Before time moves along, let’s stop a moment and understand what America just witnessed here.

Costello’s demeanor, not to mention her words, said everything. The CNN anchor dripped contempt for Palin. She was condescending, smirking, absolutely reveling in the physical assault of this particular young woman, broadcasting live and in living color Costello’s own decidedly imagined sense of superiority.

Clearly Costello doesn’t think much of Bristol’s mom, Alaska Governor Sarah Palin. But that really doesn’t answer the question. Why — how? — could a CNN anchor, a woman who is herself on record saying she was once assaulted by a boyfriend — possibly have the reaction to the Bristol tape that she did?

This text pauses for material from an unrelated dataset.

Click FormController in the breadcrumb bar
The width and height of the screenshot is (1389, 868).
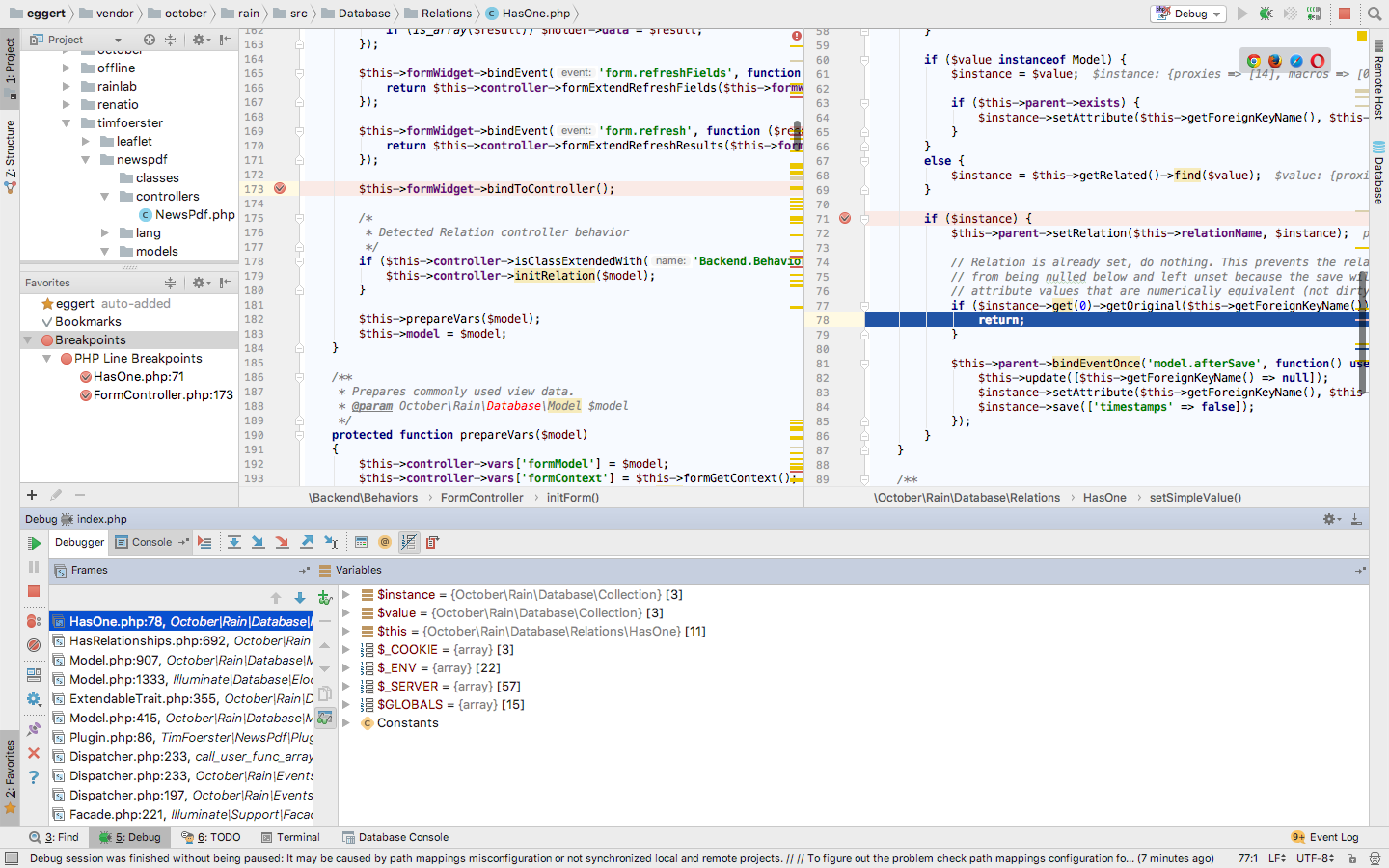479,497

The answer is that in reality, Costello’s contempt has nothing to do with Bristol Palin. Nor, it should be noted, does it have anything to do with Sarah Palin. What this is really all about is another liberal elitist who, though not to the manor born herself, is attracted by the sense of moral, intellectual, and cultural superiority that is the defining if unspoken characteristic of modern American liberalism.

This liberal superiority complex was perhaps best described long ago by Whittaker Chambers, the famous one-time Communist who brought down Soviet spy Alger Hiss, the then-golden boy of the American Liberal Establishment.

Wrote Chambers in Witness, his classic re-telling of his experience with Hiss:

I had attacked an intellectual and a “liberal.” A whole generation felt itself to be on trial — with pretty good reason too.…From their roosts in the great cities, and certain collegiate eyries, the leftwing intellectuals of almost every feather swooped and hovered in flocks like fluttered sea fowl — puffins, skimmers, skuas and boobies — and gave vent to hoarse cries and defilements.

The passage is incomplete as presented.